京都と大阪を結ぶ阪急京都線ですが、戦前は京阪電鉄系の会社によって運営されていました。どんな形式のどんな色の電車が走っていたのでしょう?阪急ではないということは、現在のようなマルーンカラーではない? そんな知られざる歴史を探る講演会が、5月8日午後1時半から京都市左京区の府立京都学・歴彩館で開かれます。

 講演会は「公文書から見つかった幻の車両図面〜新京阪鉄道P―2・P―3」で、戦前の鉄道について詳しい会社員林宏祐さん(31)=京都府大山崎町=が講師を務めます。

 林さんは府立京都学・歴彩館に眠る資料を基に京都の埋もれた鉄道史を調べる活動を行っています。

 阪急京都線の前身、新京阪鉄道ではさまざまな車両が走っていました。特にP―6電車は本格的な長距離高速鉄道用電車として有名です。講演のテーマの「P―2」や「P―3」という電車は新京阪鉄道が計画したものですが、詳細はよくわかっていません。

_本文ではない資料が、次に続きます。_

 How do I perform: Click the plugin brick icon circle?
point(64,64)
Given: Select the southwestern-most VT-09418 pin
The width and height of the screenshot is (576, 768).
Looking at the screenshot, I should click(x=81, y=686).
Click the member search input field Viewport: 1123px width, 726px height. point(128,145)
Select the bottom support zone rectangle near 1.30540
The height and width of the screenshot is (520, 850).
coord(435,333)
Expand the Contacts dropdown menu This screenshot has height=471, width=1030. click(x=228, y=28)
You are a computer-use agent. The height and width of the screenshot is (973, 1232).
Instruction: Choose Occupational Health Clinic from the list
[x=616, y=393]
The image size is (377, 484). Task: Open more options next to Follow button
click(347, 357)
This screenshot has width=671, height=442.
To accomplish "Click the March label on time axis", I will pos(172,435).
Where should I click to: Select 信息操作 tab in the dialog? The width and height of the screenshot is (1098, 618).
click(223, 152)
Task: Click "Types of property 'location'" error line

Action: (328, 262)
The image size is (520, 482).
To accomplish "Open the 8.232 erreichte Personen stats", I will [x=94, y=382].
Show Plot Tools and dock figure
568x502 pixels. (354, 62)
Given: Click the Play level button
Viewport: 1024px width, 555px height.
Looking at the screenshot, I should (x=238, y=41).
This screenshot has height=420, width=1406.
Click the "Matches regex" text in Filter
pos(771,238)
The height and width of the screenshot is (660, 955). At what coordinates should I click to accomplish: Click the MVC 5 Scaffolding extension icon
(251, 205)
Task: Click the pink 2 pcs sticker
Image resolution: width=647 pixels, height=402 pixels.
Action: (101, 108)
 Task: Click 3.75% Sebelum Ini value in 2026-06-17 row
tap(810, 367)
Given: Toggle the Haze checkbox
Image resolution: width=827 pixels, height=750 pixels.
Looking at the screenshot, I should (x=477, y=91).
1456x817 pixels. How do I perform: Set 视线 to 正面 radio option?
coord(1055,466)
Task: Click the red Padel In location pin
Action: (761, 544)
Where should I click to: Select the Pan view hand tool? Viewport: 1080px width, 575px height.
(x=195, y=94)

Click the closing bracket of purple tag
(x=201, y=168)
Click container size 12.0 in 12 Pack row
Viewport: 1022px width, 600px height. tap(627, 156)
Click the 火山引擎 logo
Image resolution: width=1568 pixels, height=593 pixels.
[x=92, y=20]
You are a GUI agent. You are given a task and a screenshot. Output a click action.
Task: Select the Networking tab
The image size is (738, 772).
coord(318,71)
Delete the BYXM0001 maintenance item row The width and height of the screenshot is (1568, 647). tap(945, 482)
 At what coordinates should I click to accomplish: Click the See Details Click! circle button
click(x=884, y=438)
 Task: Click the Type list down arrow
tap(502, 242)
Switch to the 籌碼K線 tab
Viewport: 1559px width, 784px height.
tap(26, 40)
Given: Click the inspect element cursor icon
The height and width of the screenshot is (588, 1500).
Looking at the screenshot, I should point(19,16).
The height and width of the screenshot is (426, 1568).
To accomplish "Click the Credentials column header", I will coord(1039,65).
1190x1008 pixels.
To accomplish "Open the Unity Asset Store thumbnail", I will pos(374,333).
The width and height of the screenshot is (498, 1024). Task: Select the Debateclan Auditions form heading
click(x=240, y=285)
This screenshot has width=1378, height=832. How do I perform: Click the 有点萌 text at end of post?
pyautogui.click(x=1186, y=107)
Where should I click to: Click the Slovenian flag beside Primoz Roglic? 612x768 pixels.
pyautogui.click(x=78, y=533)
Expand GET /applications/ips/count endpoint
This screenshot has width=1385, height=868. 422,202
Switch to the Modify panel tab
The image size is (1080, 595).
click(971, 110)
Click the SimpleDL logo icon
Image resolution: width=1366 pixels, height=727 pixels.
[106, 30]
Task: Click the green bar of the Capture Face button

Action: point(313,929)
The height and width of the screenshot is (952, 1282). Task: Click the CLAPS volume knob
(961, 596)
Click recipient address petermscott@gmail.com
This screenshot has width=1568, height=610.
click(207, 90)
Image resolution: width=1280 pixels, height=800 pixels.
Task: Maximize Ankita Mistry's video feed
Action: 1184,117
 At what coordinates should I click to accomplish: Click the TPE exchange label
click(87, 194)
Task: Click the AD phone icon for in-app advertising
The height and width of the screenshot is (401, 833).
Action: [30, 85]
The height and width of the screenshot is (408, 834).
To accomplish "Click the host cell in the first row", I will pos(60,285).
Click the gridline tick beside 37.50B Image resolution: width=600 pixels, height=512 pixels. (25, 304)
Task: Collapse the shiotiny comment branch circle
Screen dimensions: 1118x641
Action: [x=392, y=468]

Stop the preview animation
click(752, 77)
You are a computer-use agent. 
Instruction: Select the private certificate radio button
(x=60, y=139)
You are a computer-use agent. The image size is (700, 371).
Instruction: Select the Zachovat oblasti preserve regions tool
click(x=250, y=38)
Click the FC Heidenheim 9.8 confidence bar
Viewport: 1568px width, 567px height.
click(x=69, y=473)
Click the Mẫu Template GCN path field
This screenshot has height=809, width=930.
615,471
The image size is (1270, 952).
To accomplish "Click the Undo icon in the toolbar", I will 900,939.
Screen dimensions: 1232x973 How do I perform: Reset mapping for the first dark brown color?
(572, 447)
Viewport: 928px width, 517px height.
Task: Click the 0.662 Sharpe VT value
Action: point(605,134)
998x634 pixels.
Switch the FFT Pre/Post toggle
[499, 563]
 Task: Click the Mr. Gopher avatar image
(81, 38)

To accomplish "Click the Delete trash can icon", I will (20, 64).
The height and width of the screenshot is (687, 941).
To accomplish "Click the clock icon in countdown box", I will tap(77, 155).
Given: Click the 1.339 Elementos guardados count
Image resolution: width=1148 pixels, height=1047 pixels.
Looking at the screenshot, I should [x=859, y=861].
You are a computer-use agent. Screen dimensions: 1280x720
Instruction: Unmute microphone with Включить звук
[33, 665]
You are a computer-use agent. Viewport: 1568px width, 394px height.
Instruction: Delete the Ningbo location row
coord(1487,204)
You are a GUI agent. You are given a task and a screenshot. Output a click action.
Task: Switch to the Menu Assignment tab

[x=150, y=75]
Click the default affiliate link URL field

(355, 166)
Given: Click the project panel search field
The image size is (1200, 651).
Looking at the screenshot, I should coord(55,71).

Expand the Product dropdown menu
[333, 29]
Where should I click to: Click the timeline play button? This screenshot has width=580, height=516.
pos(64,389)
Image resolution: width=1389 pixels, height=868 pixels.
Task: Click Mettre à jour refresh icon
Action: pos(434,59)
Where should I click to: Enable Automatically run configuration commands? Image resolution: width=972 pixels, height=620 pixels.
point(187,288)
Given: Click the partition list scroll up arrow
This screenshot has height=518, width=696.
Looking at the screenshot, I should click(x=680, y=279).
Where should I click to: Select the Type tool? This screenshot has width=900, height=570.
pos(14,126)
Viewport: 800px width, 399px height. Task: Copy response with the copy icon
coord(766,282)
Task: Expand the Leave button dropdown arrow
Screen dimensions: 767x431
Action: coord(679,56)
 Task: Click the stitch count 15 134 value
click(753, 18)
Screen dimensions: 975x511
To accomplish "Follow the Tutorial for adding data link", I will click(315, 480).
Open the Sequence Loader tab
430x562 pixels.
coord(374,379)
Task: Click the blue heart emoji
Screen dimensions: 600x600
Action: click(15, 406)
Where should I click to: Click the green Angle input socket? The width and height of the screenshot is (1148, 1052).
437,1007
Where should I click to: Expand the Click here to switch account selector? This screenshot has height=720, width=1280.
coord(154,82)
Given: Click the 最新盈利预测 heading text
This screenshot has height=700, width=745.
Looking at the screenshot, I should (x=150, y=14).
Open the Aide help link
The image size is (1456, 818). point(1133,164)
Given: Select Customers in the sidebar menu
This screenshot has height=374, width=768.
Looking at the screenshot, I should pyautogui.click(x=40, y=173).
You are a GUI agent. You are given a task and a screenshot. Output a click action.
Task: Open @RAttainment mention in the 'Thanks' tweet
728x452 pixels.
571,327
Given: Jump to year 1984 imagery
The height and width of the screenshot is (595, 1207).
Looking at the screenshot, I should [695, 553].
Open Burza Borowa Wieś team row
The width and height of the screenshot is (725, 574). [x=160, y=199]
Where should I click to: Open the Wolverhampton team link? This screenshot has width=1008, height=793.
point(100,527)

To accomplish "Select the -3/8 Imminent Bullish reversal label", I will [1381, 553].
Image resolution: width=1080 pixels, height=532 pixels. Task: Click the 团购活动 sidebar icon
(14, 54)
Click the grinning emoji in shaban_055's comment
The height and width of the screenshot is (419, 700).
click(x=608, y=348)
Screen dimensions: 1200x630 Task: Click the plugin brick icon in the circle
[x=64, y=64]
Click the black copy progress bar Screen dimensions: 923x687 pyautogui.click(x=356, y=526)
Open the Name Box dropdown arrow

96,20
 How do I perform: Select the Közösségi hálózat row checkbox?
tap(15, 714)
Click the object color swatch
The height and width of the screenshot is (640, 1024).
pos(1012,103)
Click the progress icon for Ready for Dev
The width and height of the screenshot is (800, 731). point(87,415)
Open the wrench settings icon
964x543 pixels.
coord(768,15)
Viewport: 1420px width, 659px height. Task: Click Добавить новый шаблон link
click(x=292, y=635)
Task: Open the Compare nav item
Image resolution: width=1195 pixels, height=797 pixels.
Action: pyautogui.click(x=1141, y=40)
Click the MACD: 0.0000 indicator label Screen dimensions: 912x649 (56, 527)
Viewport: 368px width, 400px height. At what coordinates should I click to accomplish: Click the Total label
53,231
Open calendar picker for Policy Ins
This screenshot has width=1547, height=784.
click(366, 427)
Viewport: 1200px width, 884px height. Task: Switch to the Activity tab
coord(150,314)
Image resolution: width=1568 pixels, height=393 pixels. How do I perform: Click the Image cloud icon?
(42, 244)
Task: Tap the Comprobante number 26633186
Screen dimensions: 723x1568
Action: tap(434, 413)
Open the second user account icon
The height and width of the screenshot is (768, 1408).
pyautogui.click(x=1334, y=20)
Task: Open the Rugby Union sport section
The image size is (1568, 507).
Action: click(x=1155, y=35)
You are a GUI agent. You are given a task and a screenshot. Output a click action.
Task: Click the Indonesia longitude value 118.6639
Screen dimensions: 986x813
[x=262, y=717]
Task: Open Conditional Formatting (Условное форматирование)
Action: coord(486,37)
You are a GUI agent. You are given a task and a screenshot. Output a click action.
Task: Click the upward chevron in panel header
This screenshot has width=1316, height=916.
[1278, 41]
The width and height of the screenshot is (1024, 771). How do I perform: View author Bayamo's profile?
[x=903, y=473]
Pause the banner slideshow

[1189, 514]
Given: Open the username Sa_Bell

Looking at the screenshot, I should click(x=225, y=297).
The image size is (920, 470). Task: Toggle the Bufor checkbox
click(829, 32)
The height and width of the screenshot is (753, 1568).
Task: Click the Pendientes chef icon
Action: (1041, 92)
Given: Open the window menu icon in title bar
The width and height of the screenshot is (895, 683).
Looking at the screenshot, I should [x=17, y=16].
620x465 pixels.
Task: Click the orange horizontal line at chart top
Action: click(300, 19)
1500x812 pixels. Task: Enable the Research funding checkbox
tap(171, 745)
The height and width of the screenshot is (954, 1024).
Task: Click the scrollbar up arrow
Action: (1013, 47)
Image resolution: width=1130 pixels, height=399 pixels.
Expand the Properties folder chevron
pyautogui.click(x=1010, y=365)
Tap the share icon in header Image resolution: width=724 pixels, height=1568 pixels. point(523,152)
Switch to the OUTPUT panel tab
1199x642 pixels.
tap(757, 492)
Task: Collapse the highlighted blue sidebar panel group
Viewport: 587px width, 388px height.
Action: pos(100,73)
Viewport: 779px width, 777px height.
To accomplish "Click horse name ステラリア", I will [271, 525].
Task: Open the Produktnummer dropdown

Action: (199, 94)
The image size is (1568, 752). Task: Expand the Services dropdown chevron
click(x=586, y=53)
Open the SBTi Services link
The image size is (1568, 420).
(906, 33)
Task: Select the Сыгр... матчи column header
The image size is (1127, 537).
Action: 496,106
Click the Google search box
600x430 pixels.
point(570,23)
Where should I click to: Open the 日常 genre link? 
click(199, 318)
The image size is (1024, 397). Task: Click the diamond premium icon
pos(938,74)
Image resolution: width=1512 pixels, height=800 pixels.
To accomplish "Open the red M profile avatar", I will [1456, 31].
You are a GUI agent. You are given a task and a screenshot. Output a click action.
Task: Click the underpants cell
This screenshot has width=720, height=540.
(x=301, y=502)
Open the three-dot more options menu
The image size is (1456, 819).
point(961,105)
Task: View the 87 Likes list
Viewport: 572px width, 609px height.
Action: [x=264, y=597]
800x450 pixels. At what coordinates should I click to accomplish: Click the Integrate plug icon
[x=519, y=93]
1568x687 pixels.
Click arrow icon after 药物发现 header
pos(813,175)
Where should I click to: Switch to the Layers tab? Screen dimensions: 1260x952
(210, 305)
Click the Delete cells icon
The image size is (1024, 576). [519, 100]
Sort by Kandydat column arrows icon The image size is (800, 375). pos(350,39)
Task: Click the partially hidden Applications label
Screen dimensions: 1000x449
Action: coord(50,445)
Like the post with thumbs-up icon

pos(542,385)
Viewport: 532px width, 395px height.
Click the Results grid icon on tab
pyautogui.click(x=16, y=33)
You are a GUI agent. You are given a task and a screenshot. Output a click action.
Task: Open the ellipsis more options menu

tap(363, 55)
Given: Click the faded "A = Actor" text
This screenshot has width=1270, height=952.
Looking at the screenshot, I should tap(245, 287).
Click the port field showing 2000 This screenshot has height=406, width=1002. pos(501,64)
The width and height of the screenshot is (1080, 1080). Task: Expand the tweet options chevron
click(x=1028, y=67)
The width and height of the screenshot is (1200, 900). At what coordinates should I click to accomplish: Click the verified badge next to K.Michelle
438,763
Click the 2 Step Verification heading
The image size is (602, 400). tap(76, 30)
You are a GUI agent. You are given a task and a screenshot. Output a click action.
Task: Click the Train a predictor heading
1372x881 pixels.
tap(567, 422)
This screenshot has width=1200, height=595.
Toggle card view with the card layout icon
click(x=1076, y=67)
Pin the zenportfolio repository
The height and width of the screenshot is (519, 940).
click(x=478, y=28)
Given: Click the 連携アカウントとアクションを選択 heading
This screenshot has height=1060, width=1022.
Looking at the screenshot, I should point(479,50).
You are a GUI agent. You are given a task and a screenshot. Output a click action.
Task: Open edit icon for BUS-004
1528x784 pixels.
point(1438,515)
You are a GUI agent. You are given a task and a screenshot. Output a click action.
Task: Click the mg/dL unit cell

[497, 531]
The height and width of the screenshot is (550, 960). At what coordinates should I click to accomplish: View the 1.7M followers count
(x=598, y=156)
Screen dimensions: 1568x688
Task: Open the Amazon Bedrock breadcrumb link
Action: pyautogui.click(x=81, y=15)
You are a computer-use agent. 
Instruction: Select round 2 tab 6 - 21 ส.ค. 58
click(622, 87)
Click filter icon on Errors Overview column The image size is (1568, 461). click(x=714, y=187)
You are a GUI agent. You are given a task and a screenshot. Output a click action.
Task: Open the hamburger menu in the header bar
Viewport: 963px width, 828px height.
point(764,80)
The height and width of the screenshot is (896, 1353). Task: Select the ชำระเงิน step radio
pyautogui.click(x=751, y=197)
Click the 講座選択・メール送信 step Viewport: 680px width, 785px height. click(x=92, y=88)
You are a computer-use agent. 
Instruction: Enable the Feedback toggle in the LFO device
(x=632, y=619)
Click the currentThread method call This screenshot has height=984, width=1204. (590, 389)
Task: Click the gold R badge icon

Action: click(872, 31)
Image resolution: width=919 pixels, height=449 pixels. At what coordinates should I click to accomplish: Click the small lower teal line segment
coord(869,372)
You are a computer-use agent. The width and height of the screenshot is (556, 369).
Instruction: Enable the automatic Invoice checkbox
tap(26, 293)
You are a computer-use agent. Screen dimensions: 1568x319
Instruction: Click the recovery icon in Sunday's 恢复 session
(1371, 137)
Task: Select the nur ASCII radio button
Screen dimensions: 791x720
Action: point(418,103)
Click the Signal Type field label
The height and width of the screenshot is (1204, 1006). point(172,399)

 林さんは京都学・歴彩館の「京都府庁文書」に残る図面を元に講演します。ではなぜ、幻となった車両の図面が京都府庁文書に残っているのでしょうか。戦前の鉄道会社は、都道府県を通じて鉄道省や内務省に路線に関するさまざまな申請を行っていました。車両に関しては本来、京都府を通す必要はなかったのですが、別の書類に車両の図面も添付されており、そのまま府庁に図面が残されました。

 当日は図面から読み取れるP−2、P−3電車の特徴や、当時関東で走っていた電車との類似性について話す予定です。林さんは「幻の車両の図面を紹介する珍しい企画です。ぜひ参加してほしい」と呼び掛けます。

 申し込みは府立京都学・歴彩館075(723)4831まで。「公文書から見つかった幻の車両図面〜新京阪鉄道P―2・P―3」の催し名と、参加代表者の氏名、電話番号、人数を伝えます。事前申し込みは500円、当日受け付けは600円です。